The net proceeds to Intensity from the offering (prior to any exercise of the underwriter’s over-allotment option), after deducting the underwriting discounts, commissions and transaction expenses, are expected to be approximately $16.2 million.

The Benchmark Company and Freedom Capital Markets are acting as the joint book-running managers for the offering.

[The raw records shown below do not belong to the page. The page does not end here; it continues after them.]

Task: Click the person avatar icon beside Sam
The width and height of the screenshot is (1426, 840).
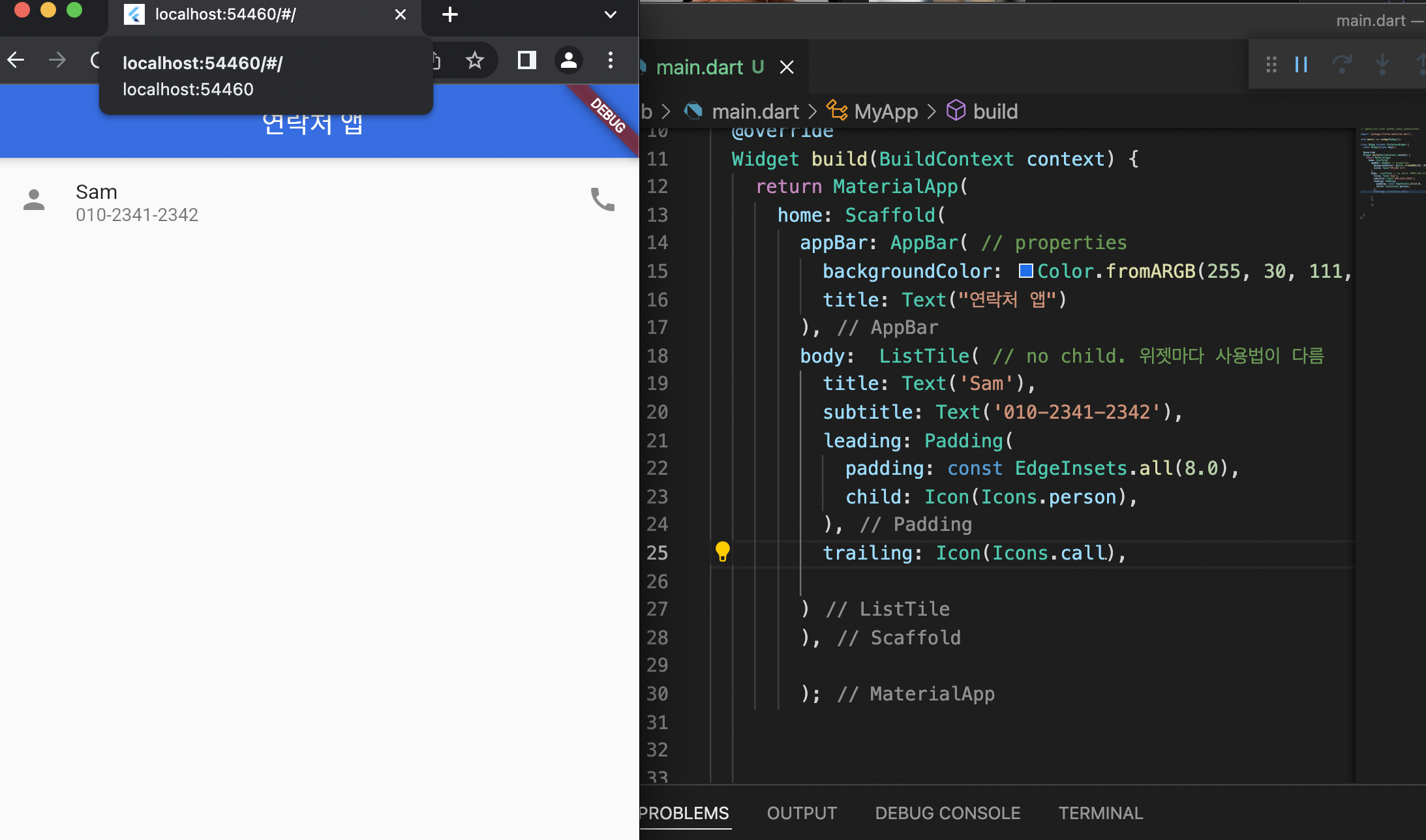Action: click(34, 200)
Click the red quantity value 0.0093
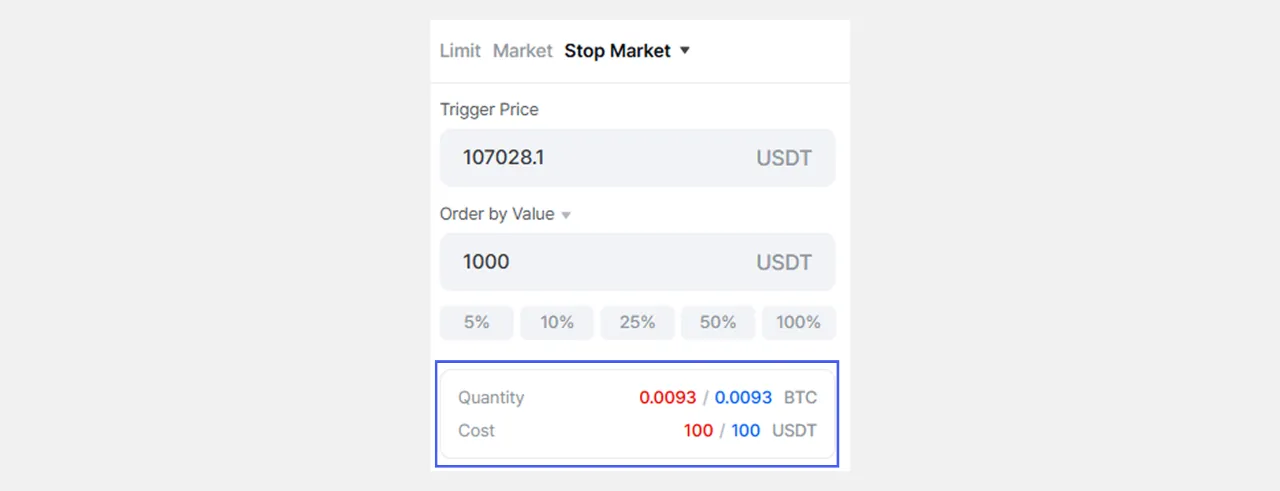This screenshot has width=1280, height=491. point(667,398)
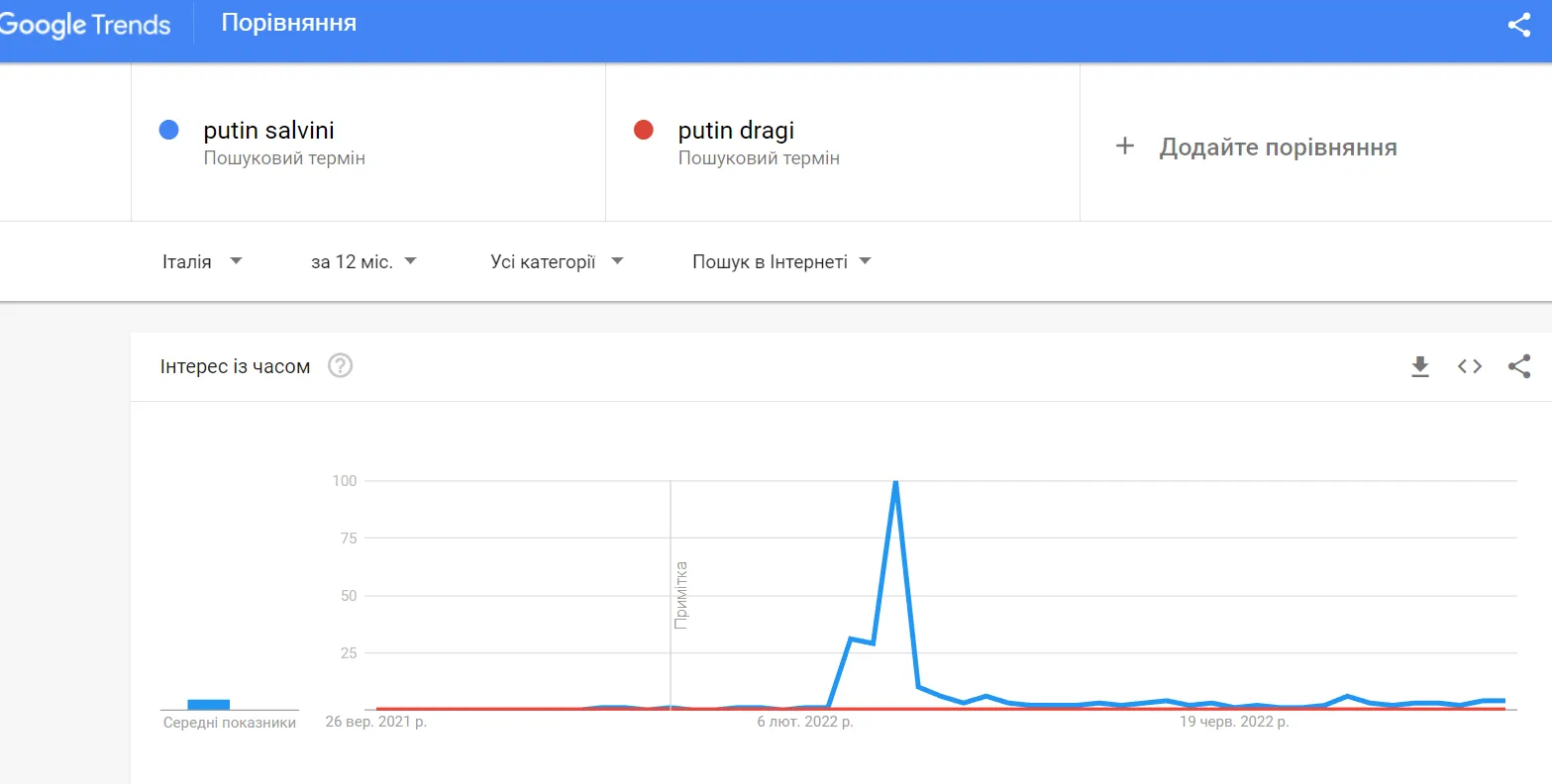Click the Примітка note marker on the chart
This screenshot has width=1552, height=784.
pos(680,595)
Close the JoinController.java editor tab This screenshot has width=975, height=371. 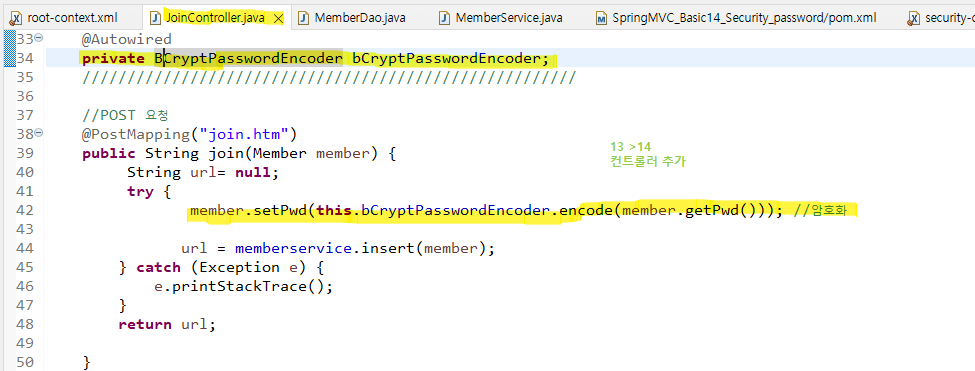279,19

The securities described above are being offered by the Company pursuant to a registration statement on Form S-1 (Registration No. 333-260565) that was previously filed with the U.S. Securities and Exchange (the "SEC") and declared effective on June 29, 2023. This offering is being made only by means of a prospectus forming part of the effective registration statement. Copies of the final prospectus relating to the initial public offering can be obtained, when available, through the SEC’s website at www.sec.gov or from: The Benchmark Company, LLC, Attention: Prospectus Department, 150 E. 58th Street, 17th floor, New York, NY 10155 at 212-312-6700 or by email at [email protected] and Freedom Capital Markets, 40 Wall Street, 58th Floor, New York, NY 10005, via email at [email protected] and via telephone at (800) 786-1469.

This press release shall not constitute an offer to sell or a solicitation of an offer to buy, nor shall there be any sale of these securities in any state or jurisdiction in which such offer, solicitation or sale would be unlawful.